Get hair, health, and science news delivered right to your inbox.
Hair thinning is a common issue that affects 40% of American women, but knowing what to do when it happens to you is not as common.
“Why is this happening to me?” “How do I stop my hair from shedding?” We often go to Google for these answers, but the best source of information is from physicians like Dr. Omer Ibrahim, MD, a board-certified dermatologist who has done extensive research in the field of hair thinning and treatment. “The first thing I tell my patients is that [hair thinning] is very common and it happens to women of all walks of life … It’s nothing to be embarrassed about,” he said in a recent television appearance.
At his downtown practice, Chicago Cosmetic Surgery and Dermatology, Dr. Ibrahim recommends hair growth treatments like platelet-rich plasma (PRP) in combination with a supplement like Nutrafol. “Especially for those patients that want to avoid hormonal treatments, Nutrafol is a good natural option,” he noted.
Below, Dr. Ibrahim dives into the hair health topics women ask him about every day.
The road to growth.
Consider this: The complete hair growth cycle spans between two and seven years. There is no magic pill to make your hair grow overnight. “Treating hair thinning, especially genetic thinning, is a lifelong commitment that requires expert care, consistency, and patience,” said Dr. Ibrahim.
But how long does it take to see improvement? In one randomized study, women suffering from hair thinning experienced an increase in hair count and volume, noting improved hair growth after six months of using Nutrafol Women.
The biotin myth.
“Biotin is but a fraction of what it takes to treat hair thinning,” said Dr. Ibrahim, “and it’s shown limited success when used on its own. You must address proper nutrition, stress levels, inflammatory cytokines, vascular circulation, and hormones.” Put simply: Most of us have more than one root cause contributing to our hair thinning, so we need a multi-targeted solution. Biotin alone is not a silver bullet. However, in clinical trials where biotin was used in combination with other vitamins and botanical extracts (as it is in Nutrafol), there have been positive results.

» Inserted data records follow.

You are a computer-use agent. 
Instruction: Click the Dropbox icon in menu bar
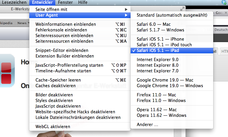pyautogui.click(x=224, y=2)
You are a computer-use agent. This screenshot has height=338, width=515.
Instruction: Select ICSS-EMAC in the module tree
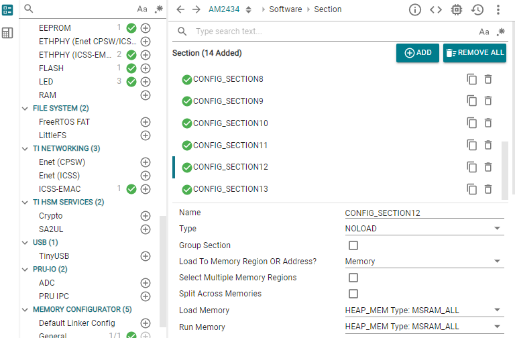pyautogui.click(x=60, y=189)
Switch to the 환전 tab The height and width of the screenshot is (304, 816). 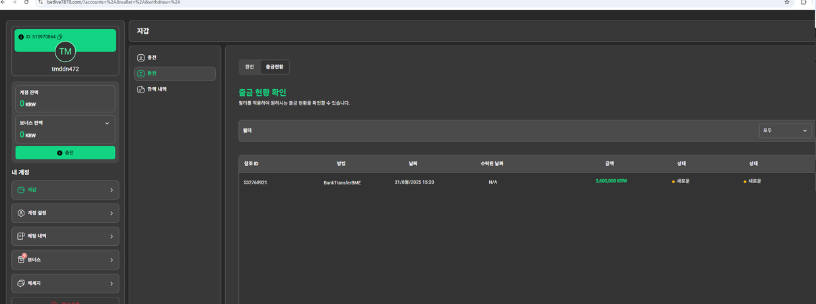[x=250, y=67]
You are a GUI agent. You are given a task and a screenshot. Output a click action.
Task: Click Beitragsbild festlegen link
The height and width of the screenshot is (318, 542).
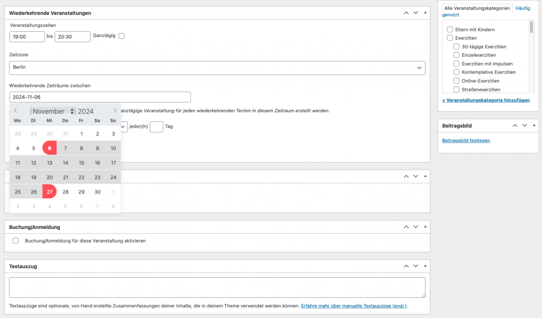(x=466, y=140)
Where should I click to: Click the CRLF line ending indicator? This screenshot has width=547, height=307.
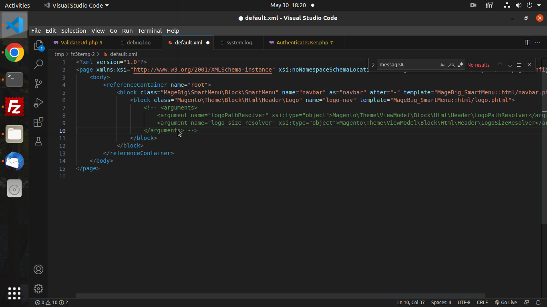(482, 303)
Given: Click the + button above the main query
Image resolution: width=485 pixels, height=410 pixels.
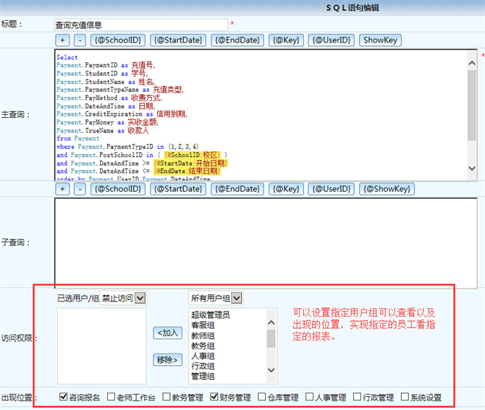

Heat tools and overstyling.
Dr. Ibraham emphasizes that regularly using heat tools or undergoing harsh styling treatments can make your hair dry and prone to breakage and other damage. “This can include blow-drying too frequently, bleaching, perming, chemical straighteners, and wearing hairstyles that pull or break the hair,” he notes. Just limiting heat styling to a few times a week and avoiding extremely tight hairstyles and chemicals can make all the difference in the health of your hair.
“Is it too late to treat my hair thinning?” Dr. Ibrahim says this is one of the questions he gets most frequently in his practice. “For the majority of patients, the answer is no,” he said. “Lots of factors play into how much your hair will improve with treatment, and it never hurts to try.”
Dr. Ibrahim encourages patients to take control and explore treatment options no matter where they are in life, because hair thinning can happen to women at all ages and stages. In fact, hair thinning becomes even more common in women as they approach menopause. Women also ask him if stopping and restarting on the path to hair health will hurt their hair in the long run. To this, he said, “Absolutely not. You will always be better off having addressed your hair thinning than not.”